Le MG S9 PHEV s’attaque au marché européen des familiales
Derrière le blason britannique se trouve le géant industriel chinois SAIC, qui prépare sa prochaine étape dans son expansion européenne avec le MG S9 PHEV. Longtemps cantonnée aux compactes abordables et aux électriques au tempérament plus enjoué, la marque vise désormais le segment des grandes familiales. Le S9 ne promet pas une révolution technologique, mais une praticité sans détour à un prix serré, au prix de compromis.
Réalité technique, capacité de batterie face au poids
Le MG S9 PHEV repose sur une version allongée de la plateforme déjà connue sur le MG HS. Les ingénieurs ont étiré l’empattement pour caser une troisième rangée de sièges et rehaussé la ligne de toit afin de gagner en habitabilité. Le résultat évoque une familiale envoyée de force en école de finition SUV.
Les chiffres parlent d’eux-mêmes. La puissance provient d’un moteur essence 1,5 litre turbo associé à un moteur électrique. L’ensemble doit déplacer une voiture qui pèsera probablement plus de 2 000 kilogrammes, avant même que quiconque ne monte à bord. Sur le papier, la batterie de 24,7 kWh annonce jusqu’à 100 kilomètres de conduite sans émissions. Dans la vraie vie, où la thermodynamique s’applique toujours et où l’hiver ne s’embarrasse pas des promesses de brochure, ce chiffre paraîtra presque certainement bien moins flatteur en Europe du Nord.
Une fois la troisième rangée rabattue, le coffre s’ouvre sur une cavité de 1 000 litres. Avec les sept places occupées, il tombe à 332 litres, de quoi loger sept paires de chaussures de ville, peut-être, mais pas les bagages de vacances de ceux qui les portent.
Malgré tout, l’Euro NCAP a attribué cinq étoiles au modèle. SAIC a largement recours à de l’acier à haute résistance dans la structure de caisse, un progrès bienvenu par rapport à la réputation de fragilité qui collait aux voitures chinoises il y a plusieurs décennies.
Un jeu stratégique sur les prix
Avec le S9, SAIC ne cherche pas à vendre de l’émotion ni un agrément de conduite à des acheteurs sensibles à la finesse d’ingénierie. Il vend du volume habitable et une couverture de garantie.
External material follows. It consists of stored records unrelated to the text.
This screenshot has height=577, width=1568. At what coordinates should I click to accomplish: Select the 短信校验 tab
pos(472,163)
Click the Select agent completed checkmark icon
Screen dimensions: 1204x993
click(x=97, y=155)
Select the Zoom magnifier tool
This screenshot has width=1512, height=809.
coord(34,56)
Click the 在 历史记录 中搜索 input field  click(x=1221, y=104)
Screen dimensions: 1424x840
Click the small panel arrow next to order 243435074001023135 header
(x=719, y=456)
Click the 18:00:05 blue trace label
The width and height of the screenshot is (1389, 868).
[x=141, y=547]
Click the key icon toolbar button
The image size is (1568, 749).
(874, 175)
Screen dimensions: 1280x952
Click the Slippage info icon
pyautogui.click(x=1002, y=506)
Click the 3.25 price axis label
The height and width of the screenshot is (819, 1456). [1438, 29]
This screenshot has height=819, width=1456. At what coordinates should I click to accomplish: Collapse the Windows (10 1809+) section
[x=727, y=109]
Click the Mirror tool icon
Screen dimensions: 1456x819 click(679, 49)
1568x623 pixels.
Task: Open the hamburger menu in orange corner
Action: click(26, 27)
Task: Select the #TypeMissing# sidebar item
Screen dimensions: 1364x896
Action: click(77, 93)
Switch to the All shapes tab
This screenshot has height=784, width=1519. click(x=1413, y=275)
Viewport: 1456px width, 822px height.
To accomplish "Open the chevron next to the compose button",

Là où des rivaux comme le Kia Sorento et le Hyundai Santa Fe réclament nettement plus à équipement comparable, MG vise un tarif sous les 45 000 euros. C’est une stratégie de volume, tout simplement.
La démarche de MG s’appuie sur une hypothèse plutôt solide. L’acheteur moyen se laissera plus facilement convaincre par des sièges ventilés et massants et un toit panoramique que par un ressenti de direction subtil ou une transmission intégrale sophistiquée. La marque propose un luxe qui parle à ceux qui comptent les gadgets plutôt que les ajustements de carrosserie. C’est, au fond, la partie la plus habile du plan, un maximum d’impact visuel avec un minimum de complexité technique.
La grosse batterie du MG S9 PHEV a de quoi séduire, mais l’infrastructure de recharge et la météo hivernale imposent vite leurs limites. Un hybride rechargeable exige de la discipline. Sans wallbox à domicile, ce pack de 24,7 kWh devient à peine plus qu’un poids mort, trimballé par un moteur essence qui fait l’essentiel du travail en soupirant. Au cœur de janvier, ces 100 kilomètres d’autonomie électrique tomberont probablement de moitié. Au moins, la climatisation tri-zone apporte un peu de confort à ceux relégués à la troisième rangée.
Si les loyers en leasing des grands SUV commencent à malmener les budgets des ménages, le MG S9 PHEV pourrait devenir un succès inattendu. Il comble proprement le vide laissé par les monospaces abordables, une espèce que le marché a presque entièrement effacée.